Vendredi 1 Juin 2018 - écrit par Les Nouvelles Calédoniennes




Devant le tribunal, le jeune homme a nié en bloc mais les témoins sont formels : c’était bien lui qui tenait le couteau et qui a failli toucher un employé d’une station Total.
Ils ont eu si peur qu’ils se sont enfermés à double tour dans la boutique de la station-service. Ça a failli ne pas suffire puisque la porte du magasin était proche de céder sous les coups de pied répétés d’une bande de jeunes remontés comme jamais. L’histoire, racontée devant le tribunal correctionnel vendredi dernier, remonte au 8 octobre 2017. "J’étais en train de servir un client quand une employée a crié qu’il y avait un vol en cours", témoigne un pompiste de la station Total de la Rocade, à Magenta. "Deux personnes ont dérobé des produits dans la boutique tandis que trois ou quatre autres attendaient à l’extérieur", raconte la présidente du tribunal. Une fois le larcin commis, la bande s’évanouit dans la nature mais le pompiste rattrape, quelques mètres plus loin, certains d’entre eux.

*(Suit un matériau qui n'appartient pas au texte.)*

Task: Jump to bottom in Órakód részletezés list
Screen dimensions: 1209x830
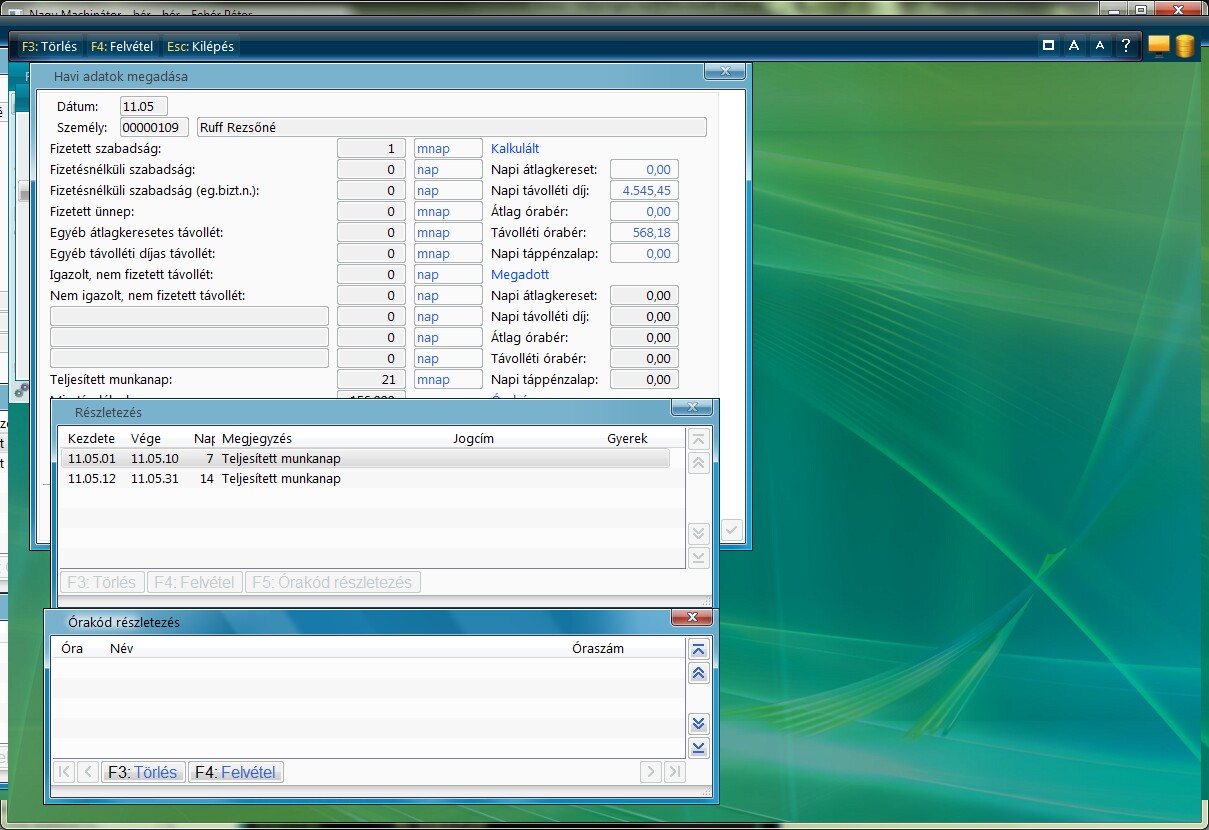Action: tap(699, 747)
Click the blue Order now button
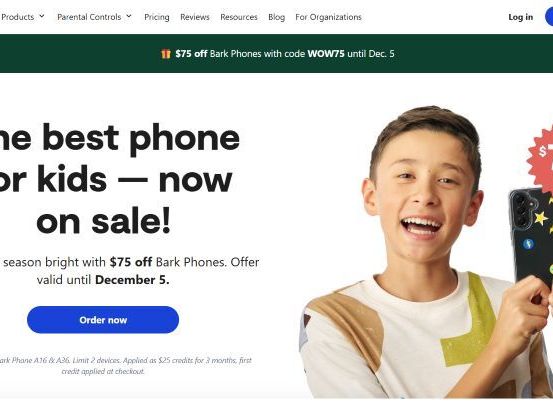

"Un des gars a voulu me piquer avec un couteau au ventre. Je l’ai esquivé au dernier moment. Puis je suis rentré à la station en courant et nous nous sommes enfermés dans la boutique", poursuit l’employé. Après enquête, il s’avère que Jordy* est le principal suspect dans cette affaire qui aurait pu mal tourner. À 24 ans, le jeune homme, mécanicien à Goro depuis peu de temps, "se tient à carreau", de l’avis de son avocat, Me Grégory Marchais, après des années à enchaîner les passages devant la justice.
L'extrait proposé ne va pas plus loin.